(Saved entries)
++++++++++

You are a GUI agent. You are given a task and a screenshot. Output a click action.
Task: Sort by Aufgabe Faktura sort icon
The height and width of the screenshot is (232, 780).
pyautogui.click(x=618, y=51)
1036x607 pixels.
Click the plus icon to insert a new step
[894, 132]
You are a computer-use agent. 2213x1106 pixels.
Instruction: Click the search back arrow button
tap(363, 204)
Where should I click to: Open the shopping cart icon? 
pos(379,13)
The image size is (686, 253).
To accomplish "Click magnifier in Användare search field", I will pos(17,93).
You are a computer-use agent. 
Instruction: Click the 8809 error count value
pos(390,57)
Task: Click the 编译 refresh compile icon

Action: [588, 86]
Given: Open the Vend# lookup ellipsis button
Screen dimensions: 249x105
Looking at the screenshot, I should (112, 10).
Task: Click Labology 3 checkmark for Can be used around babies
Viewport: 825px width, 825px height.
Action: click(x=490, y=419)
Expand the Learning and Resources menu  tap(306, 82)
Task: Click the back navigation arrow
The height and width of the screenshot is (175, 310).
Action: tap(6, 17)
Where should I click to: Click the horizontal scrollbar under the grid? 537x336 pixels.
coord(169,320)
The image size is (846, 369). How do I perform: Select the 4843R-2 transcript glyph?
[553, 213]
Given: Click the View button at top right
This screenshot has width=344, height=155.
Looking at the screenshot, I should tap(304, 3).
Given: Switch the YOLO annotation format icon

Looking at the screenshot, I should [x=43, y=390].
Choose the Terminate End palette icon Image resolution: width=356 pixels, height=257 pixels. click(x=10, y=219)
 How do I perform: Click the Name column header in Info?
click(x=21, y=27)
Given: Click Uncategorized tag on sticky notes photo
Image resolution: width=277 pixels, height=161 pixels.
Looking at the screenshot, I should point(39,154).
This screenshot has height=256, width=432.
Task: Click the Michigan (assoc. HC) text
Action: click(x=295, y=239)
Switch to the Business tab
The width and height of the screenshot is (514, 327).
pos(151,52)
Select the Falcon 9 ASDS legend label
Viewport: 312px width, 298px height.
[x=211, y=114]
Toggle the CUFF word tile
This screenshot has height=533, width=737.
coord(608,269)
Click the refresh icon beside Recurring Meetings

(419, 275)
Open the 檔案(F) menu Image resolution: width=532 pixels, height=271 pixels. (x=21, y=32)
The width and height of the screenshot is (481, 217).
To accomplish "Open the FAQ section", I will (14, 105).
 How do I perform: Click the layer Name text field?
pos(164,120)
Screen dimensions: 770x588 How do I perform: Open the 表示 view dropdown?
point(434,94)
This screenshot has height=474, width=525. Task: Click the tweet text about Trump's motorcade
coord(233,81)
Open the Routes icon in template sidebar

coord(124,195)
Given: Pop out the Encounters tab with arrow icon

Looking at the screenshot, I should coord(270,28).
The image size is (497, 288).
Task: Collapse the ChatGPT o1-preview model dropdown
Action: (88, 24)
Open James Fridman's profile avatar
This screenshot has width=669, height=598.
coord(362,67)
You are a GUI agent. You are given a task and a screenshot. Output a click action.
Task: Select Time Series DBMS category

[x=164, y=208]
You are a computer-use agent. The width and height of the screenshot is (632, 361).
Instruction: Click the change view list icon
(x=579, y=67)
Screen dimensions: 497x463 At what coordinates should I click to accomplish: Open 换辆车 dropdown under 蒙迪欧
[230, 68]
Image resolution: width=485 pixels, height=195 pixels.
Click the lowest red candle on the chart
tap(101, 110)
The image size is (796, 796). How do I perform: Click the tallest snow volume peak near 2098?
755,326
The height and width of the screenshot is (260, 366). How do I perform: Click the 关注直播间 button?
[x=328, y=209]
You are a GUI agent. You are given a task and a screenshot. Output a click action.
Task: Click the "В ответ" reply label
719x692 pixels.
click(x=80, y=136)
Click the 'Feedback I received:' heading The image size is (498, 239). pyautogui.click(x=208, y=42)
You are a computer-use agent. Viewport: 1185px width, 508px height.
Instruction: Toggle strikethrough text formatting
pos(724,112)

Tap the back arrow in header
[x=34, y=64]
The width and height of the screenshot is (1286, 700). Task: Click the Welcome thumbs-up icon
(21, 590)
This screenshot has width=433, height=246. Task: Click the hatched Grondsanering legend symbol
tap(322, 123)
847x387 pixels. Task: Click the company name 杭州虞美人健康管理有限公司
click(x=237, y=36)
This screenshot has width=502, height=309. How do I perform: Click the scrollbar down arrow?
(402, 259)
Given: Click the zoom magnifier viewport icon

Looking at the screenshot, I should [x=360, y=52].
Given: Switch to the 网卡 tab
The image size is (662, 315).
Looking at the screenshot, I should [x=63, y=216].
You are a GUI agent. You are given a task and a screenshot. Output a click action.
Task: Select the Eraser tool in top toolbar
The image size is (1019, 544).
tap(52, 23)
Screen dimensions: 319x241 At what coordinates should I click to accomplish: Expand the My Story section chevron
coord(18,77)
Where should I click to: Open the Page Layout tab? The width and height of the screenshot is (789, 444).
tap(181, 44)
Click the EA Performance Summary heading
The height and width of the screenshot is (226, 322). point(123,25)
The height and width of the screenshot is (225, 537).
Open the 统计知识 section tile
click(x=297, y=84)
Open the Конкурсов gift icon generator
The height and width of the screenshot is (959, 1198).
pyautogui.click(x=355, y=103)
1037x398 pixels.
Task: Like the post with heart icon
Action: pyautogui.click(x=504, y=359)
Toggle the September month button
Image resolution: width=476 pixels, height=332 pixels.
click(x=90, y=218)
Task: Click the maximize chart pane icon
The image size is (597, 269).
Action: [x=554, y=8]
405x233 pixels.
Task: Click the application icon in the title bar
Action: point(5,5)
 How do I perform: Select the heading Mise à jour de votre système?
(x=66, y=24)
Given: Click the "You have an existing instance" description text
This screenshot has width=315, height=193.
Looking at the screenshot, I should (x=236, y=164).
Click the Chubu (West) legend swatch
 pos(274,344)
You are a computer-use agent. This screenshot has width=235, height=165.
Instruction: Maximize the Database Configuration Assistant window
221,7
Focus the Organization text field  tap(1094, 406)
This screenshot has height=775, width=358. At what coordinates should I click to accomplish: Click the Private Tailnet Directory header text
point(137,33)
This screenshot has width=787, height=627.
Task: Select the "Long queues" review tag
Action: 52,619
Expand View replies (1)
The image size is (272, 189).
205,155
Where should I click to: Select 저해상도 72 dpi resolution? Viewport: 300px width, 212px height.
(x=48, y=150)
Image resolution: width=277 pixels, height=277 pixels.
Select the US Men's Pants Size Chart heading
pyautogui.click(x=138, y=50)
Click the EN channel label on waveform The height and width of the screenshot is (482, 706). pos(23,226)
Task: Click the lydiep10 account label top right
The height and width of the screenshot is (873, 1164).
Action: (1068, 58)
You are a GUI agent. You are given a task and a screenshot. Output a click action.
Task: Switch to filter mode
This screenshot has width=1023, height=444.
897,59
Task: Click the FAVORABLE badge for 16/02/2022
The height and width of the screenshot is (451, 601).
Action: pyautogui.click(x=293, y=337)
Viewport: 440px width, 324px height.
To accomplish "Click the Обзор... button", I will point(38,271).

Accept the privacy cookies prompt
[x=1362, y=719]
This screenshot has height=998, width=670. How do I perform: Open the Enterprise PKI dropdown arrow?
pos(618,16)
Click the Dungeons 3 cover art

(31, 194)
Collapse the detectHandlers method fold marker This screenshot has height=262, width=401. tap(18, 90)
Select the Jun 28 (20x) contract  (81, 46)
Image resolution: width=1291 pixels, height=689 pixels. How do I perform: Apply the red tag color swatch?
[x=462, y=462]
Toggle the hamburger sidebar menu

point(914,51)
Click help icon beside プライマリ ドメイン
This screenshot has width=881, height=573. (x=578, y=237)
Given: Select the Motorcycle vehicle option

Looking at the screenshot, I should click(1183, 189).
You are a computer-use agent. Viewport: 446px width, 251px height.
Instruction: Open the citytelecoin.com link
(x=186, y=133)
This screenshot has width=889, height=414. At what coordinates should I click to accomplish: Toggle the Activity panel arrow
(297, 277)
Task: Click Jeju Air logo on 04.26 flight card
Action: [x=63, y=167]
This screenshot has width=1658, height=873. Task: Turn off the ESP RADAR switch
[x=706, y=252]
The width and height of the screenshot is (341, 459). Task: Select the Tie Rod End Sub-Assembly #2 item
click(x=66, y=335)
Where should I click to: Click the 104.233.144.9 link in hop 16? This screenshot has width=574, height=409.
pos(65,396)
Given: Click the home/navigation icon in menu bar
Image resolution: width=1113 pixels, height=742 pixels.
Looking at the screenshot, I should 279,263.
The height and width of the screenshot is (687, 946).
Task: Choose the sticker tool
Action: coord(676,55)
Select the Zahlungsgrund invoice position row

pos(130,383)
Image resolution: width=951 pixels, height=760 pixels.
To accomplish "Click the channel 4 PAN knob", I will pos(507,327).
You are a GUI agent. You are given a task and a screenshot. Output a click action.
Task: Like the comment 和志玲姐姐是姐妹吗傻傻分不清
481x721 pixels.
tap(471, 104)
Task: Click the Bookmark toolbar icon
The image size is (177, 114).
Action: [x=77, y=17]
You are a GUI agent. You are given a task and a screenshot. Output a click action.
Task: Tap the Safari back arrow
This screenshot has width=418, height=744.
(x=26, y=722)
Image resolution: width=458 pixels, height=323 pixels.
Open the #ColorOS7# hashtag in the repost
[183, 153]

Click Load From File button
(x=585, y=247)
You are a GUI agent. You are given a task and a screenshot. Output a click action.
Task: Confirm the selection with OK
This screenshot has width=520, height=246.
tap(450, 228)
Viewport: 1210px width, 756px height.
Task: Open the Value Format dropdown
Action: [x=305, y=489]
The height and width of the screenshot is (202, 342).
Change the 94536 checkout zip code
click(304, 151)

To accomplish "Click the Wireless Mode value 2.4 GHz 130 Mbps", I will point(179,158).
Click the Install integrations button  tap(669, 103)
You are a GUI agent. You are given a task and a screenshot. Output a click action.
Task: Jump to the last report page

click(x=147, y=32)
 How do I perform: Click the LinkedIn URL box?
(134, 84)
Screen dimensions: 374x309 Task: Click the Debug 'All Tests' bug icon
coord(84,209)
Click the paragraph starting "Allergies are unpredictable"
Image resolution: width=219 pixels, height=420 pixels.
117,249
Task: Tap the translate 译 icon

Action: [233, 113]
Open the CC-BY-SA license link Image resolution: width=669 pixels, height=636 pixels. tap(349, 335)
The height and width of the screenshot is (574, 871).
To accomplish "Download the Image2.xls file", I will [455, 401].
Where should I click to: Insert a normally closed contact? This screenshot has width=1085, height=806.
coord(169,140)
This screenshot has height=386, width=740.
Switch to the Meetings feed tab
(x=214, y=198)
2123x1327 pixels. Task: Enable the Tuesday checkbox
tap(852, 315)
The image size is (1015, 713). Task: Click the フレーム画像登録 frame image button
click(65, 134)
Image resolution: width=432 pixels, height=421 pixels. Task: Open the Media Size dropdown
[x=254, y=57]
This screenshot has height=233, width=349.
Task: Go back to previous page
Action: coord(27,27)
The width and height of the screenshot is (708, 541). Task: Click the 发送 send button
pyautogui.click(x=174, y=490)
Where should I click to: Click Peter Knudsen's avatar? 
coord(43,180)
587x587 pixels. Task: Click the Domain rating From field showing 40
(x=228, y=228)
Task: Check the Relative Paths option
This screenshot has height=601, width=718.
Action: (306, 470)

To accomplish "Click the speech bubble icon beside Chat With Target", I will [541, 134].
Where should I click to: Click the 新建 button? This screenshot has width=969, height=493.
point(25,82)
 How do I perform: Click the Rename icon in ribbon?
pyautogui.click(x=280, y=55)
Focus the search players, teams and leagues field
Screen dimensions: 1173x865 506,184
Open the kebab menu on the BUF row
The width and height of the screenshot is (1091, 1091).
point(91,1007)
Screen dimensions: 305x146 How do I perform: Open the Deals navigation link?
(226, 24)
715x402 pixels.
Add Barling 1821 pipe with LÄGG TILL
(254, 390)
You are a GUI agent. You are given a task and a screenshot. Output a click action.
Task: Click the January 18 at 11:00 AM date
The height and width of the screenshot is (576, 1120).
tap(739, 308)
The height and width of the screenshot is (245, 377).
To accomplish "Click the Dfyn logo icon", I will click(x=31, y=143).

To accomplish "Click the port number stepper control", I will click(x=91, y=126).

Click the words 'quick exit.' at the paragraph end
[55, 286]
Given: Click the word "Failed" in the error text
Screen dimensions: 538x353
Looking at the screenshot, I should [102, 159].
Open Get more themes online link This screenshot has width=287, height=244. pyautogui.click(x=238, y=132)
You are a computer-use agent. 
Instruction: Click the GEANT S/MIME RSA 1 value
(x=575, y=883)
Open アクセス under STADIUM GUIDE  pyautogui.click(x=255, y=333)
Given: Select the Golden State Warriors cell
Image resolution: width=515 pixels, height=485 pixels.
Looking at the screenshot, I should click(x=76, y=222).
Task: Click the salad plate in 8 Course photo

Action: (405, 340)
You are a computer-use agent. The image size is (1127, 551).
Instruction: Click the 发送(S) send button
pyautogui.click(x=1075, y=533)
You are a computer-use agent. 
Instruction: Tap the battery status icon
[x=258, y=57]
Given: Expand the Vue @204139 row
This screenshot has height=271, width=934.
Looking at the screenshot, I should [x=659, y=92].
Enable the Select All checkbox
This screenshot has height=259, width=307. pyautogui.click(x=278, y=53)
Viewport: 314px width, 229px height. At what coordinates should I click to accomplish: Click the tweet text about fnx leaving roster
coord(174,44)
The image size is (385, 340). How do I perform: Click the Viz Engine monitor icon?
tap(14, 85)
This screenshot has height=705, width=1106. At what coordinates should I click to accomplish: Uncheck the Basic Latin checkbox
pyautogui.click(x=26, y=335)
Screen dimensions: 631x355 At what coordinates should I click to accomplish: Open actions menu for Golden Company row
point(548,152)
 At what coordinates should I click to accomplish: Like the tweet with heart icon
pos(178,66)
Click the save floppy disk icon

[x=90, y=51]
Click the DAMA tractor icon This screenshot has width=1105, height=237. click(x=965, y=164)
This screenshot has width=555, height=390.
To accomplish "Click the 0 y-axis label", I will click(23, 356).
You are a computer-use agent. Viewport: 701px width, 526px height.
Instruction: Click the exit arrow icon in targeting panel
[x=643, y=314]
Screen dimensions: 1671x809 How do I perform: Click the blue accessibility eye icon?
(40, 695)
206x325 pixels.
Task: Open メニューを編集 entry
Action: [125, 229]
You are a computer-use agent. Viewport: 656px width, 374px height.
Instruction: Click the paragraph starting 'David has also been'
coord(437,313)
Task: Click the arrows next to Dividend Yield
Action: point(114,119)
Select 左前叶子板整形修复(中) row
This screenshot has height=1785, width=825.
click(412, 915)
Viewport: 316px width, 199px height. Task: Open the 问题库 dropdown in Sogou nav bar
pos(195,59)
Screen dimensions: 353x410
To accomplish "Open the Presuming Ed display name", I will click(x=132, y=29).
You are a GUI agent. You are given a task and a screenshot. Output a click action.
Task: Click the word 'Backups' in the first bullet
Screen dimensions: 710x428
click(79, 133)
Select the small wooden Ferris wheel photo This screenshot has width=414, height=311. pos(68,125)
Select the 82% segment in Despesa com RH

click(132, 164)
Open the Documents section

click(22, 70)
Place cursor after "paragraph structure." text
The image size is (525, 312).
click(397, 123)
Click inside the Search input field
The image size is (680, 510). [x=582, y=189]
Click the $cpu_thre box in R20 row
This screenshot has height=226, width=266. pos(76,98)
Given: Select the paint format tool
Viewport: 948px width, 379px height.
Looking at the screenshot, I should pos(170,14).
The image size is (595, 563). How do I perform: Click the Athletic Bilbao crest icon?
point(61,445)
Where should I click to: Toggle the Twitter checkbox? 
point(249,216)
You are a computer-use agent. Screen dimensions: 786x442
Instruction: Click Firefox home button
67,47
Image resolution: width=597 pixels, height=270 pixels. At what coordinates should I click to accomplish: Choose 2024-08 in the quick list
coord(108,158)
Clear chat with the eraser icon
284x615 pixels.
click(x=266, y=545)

++++++++++

**The task:** Across the entries above, find each line with the word "channel" and please copy it out.

**Answer to this exercise:**
Click the EN channel label on waveform The height and width of the screenshot is (482, 706). pos(23,226)
To accomplish "Click the channel 4 PAN knob", I will pos(507,327).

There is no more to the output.